Can you recommend me basic libraries for full stack dev that don't suffer from this? At least logging, ORM, web request handling, authentication, sessions, bundling (edit: and middleware, because apparently that's a separate library).

In every other language I work in there are 1-2 libraries that cover all of this (except bundling which is only relevant to js) and don't require me to step on the versioning treadmill. If I had the same for JS, I'd be much happier writing typescript.

Edit: for example, this week I had to downgrade a dependency (middy) from v5 to v4 all across our services because jest doesn't support I think ejs well enough and v5 dropped support for all other ways to do modules. It tooks hours of fighting to find the right combination of deleting the lock file, deleting various node_modules dirs and running npm i that actually replaced the installed v5 with v4.

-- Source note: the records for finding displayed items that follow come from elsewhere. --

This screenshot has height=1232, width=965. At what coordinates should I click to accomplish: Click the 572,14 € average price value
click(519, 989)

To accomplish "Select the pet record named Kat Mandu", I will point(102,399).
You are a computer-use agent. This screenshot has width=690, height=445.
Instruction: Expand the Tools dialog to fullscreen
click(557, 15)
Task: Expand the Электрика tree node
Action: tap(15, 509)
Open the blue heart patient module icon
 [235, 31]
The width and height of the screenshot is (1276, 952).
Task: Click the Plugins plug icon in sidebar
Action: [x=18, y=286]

yeah this part is pretty bad

you can get lucky and reach a nirvana state where all your dependencies function well in a new project, but 6 months later its a disaster like ah you need to upgrade node, but ah your transpiler requires the older version of node, but ah the semantic versioning was not followed by your type definition addendum library and now there were autoupdated breaking changes, ah your project only worked with a locked package file and if you re-install any package the wrong way everything breaks in incomprehensible ways!

I know my way around it though, so yay big bucks and quick deployment of greenfield projects


I know this isn’t realistic for many many scenarios, but if you can help it there is a sweet spot where you dedicate ~30 minutes to merge weekly dependabot updates and you don’t run into this problem.


Try Deno. It's much much saner.


Also single threaded...


You can use web workers. Granted it doesn't work in all situations (e.g. concurrent containers) but it's still a whole lot better than e.g. Python.